Sim racing di Olimpiade
Tahun ini juga menandai pertama kalinya sim racing muncul di sebuah event resmi di Olimpiade. Sebagai bagian dari Olympic Virtual Series, e-racer dari berbagai penjuru dunia diberi kesempatan untuk bertanding dalam event bergengsi ini melalui platform Gran Turismo Sport.
Kompetisi berlangsung sengit seiring para partisipan mencoba menyelesaikan satu lap sempurna di Tokyo Expressway South Inner Loop menggunakan mobil GR Supra Gr.3 demi memenuhi kualifikasi untuk Olympic Virtual Series, dengan hanya beberapa posisi yang tersedia untuk Asia. Empat pembalap dari Asia berhasil lolos kualifikasi, yakni Takuma Miyazono (JPN), Stanford Chau (HKG), Nathayos Sirigaya (THA) dan Taj Aiman (MYS). Pada akhirnya, Valerio Gallo (ITA) muncul sebagai pemenang kompetisi.
Dengan munculnya olahraga otomotif virtual di Olimpiade, tidak diragukan lagi ini juga bisa tampil di kompetisi olahraga regional di masa yang akan datang macam SEA Games.
Standar baru — Direct Drive terjangkau
Kemajuan terbesar di sim racing tahun ini mungkin bisa ditinjau dari kian terjangkaunya harga setir berteknologi direct drive. Pada tahun-tahun sebelumnya, setir direct drive dibanderol di kisaran $1.000 hanya untuk wheel base-nya saja. Harga ini dinilai tidak praktis buat rata-rata sim racer ataupun mereka yang kompetitif namun tidak mampu membeli peralatan semacam itu.
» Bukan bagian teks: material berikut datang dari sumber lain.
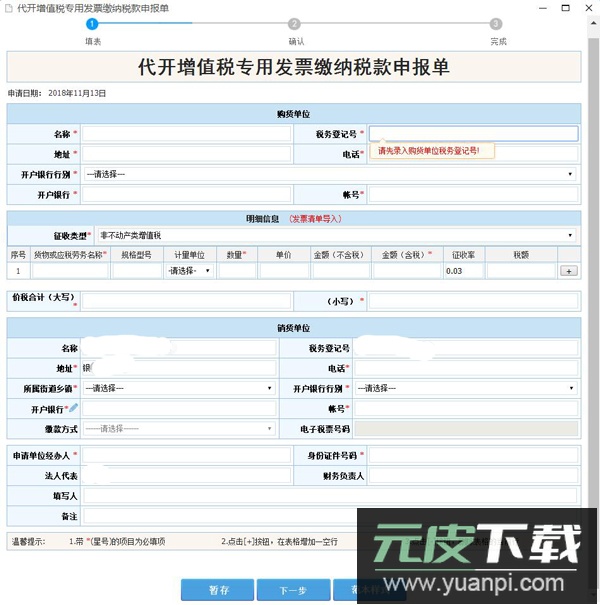
Task: Click step 1 填表 circle indicator
Action: click(93, 24)
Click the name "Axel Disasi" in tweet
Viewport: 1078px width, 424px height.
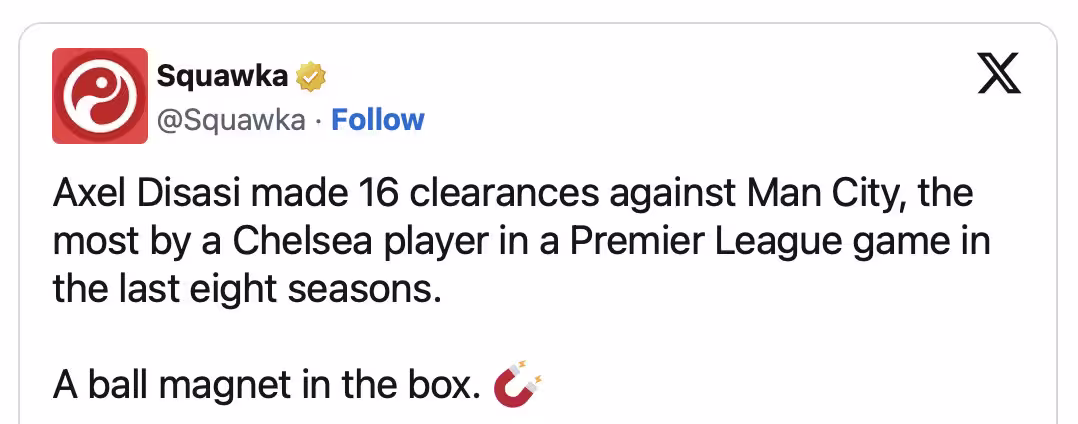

Yang tadinya sebatas candaan April Mop rupanya menjadi sebuah konsepsi yang nyata, dengan pengumuman CSL DD baru dari Fanatec yang wheel base-nya dihargai cuma $349,95. Setir baru ini dirancang untuk menggantikan CSL Elite yang menggunakan sistem belt drive. CSL DD awalnya kompatibel dengan PC dan Xbox, menjadikan para pengguna PlayStation bertanya-tanya apakah mereka juga bakal kebagian jatah. Bocoran foto tersebar tidak lama setelah perilisan CSL DD, akan tetapi para pembalap PlayStation rupanya tidak perlu menunggu terlalu lama mengingat GT DD PRO diluncurkan pada Desember 2021, dengan desain wheel base yang hampir identik seperti milik CSL DD, namun dengan dukungan PlayStation dan PC. Kedua wheel base menerima respons yang sangat positif dari para pengguna sekaligus ulasan-ulasan.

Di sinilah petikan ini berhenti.